Collaboration and respect for other opinions not only played an ongoing role in Steve Stern’s career — they also helped shape a division of the history department where he worked for 38 years.
As he prepares for retirement at the end of this semester, Stern, the Alberto Flores Galindo and Hilldale Professor of History, attributes much of his success to working with colleagues who together built the reputation of the Latin American history program. He also credits the students he’s mentored over the years with impacting his work.
A first-generation American born in Brooklyn, New York, Stern was a “math and science guy” with an interest in social issues in 1969, when a history class at Cornell University took him by surprise.
“That turned me on to history and historical ways of thinking,” he says from his office on the fifth floor of Humanities. “One of the values of a liberal arts education is you fall in love with things by accident.”
Stern joined the UW-Madison history department in January 1979, starting out studying indigenous people of the Andes region, and then shifting his focus to women in rural Mexico. “One reason I got into that was some of the best and brightest graduate students at the university were interested in women’s studies,” he says.
It was colleague Tom Skidmore, a prominent scholar of Brazilian history, who helped Stern understand the importance of working as a team. After Skidmore left UW in the late 1980s, Stern found synergy working closely with his wife, Florencia Mallon, who focuses on modern Latin America, and Francisco Scarano, now an emeritus professor of history who specializes in the Caribbean and Latin America. The three partnered to create undergraduate curricula and guide graduate students through advanced research in Latin American history.
“Steve, Florencia and Francisco worked so closely as a team that it’s hard to think about them individually,” says history department chair Laird Boswell. “They served as joint co-directors for all their students, and set an example of collaborative mentorship that is now being adopted by a growing number of faculty. They founded and sustained one of the nation’s top three programs in Latin American history — one that has trained a generation of Latin Americanists and that has been crucial to the history department’s reputation and influence.”
One of the values of a liberal arts education is you fall in love with things by accident.
Over the years, Stern’s teaching evolved. Once he received tenure, he began experimenting more, especially in his large Introduction to Latin American History course. He’s lectured in costume, played music for students and even staged skits acted out by graduate students.
He’s also seen more Latino and African American students enroll in his classes, which improved not only discussions but also his teaching. “It had less to do with me and more with what they brought to the table,” he says.
Outside of the classroom, Stern has traveled often to Latin American countries and been involved in human rights work.
“Since the mid-1990s, I’ve devoted most of my work to human rights, social repair and legacies of atrocity in Latin America, especially in Chile after the dictatorship of General Augusto Pinochet, and in Peru after the civil war fought between Shining Path insurgents and the state,” he says.
Stern has written books and articles about life in these places and times, highlighting the ways citizens have responded to unequal structures of power.

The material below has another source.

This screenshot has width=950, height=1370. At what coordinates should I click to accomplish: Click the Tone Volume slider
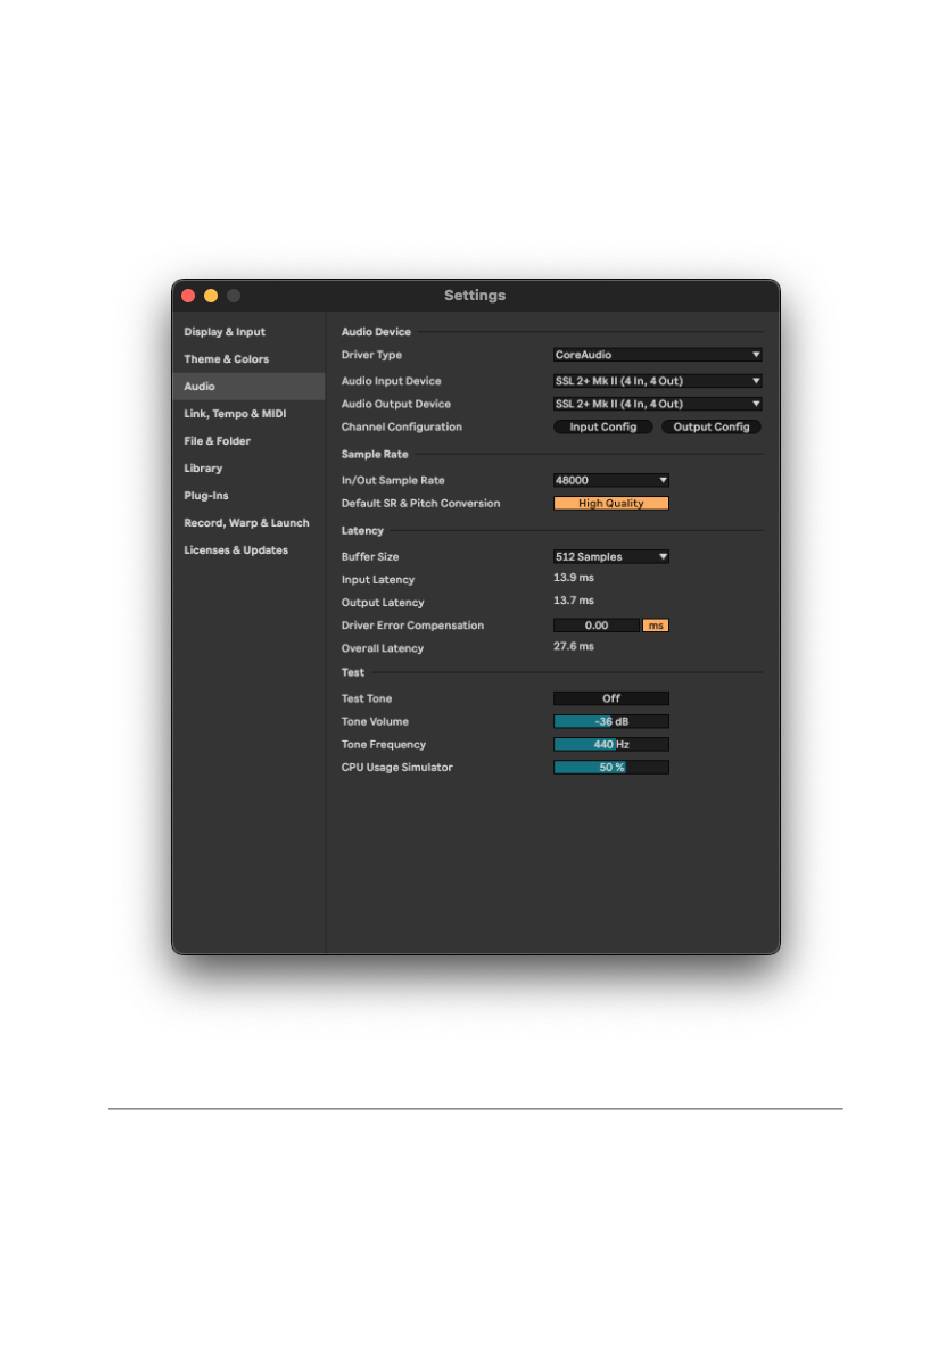[x=611, y=722]
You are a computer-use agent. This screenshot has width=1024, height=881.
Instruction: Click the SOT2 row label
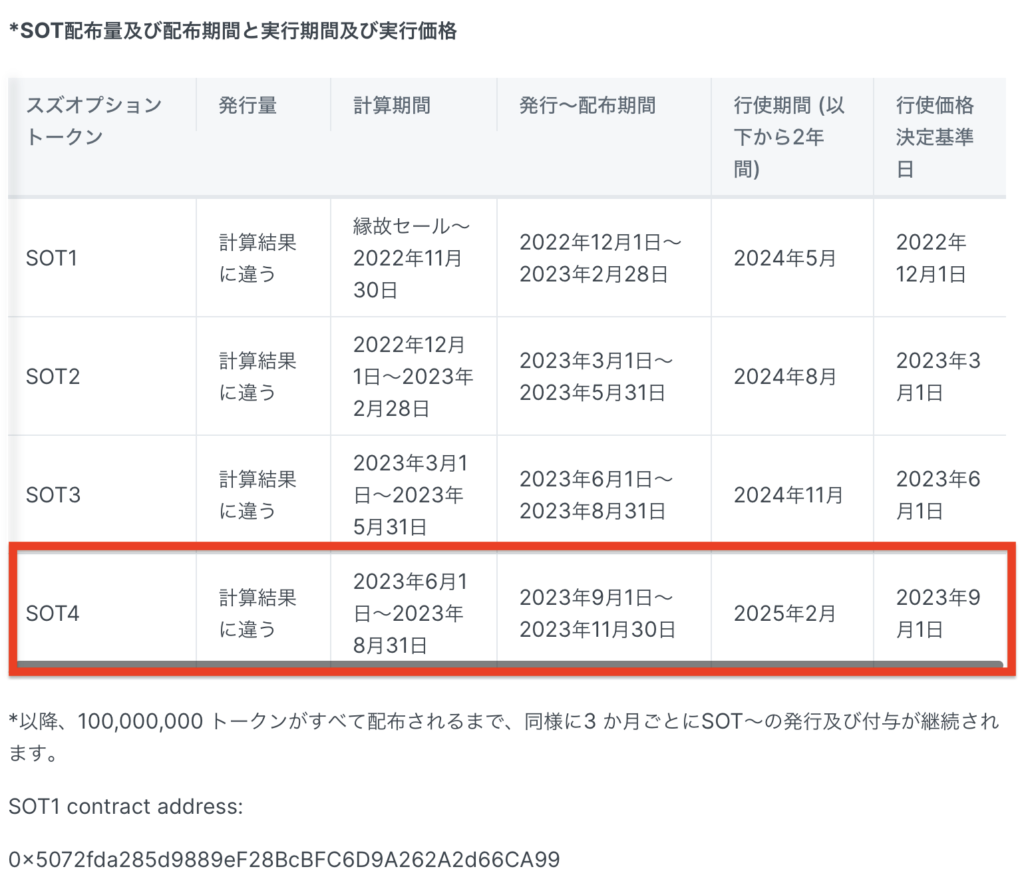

This past summer, he served as an expert witness in a major human rights case in the U.S. Federal District Court in Florida. A former Chilean Army officer was tried for the torture and killing of an iconic musician following the military coup of 1973 that brought Pinochet to power. Stern worked with a legal team on behalf of the singer’s family, and the jury ruled in their favor.
While Stern will continue working in human rights issues, researching, mentoring and traveling to Latin America, it’s on-campus interactions that he’ll miss when he retires.
“I would not be the historian that I am, the teacher that I am, the person that I am, if not for the colleagues and students I had here who shaped me,” he says.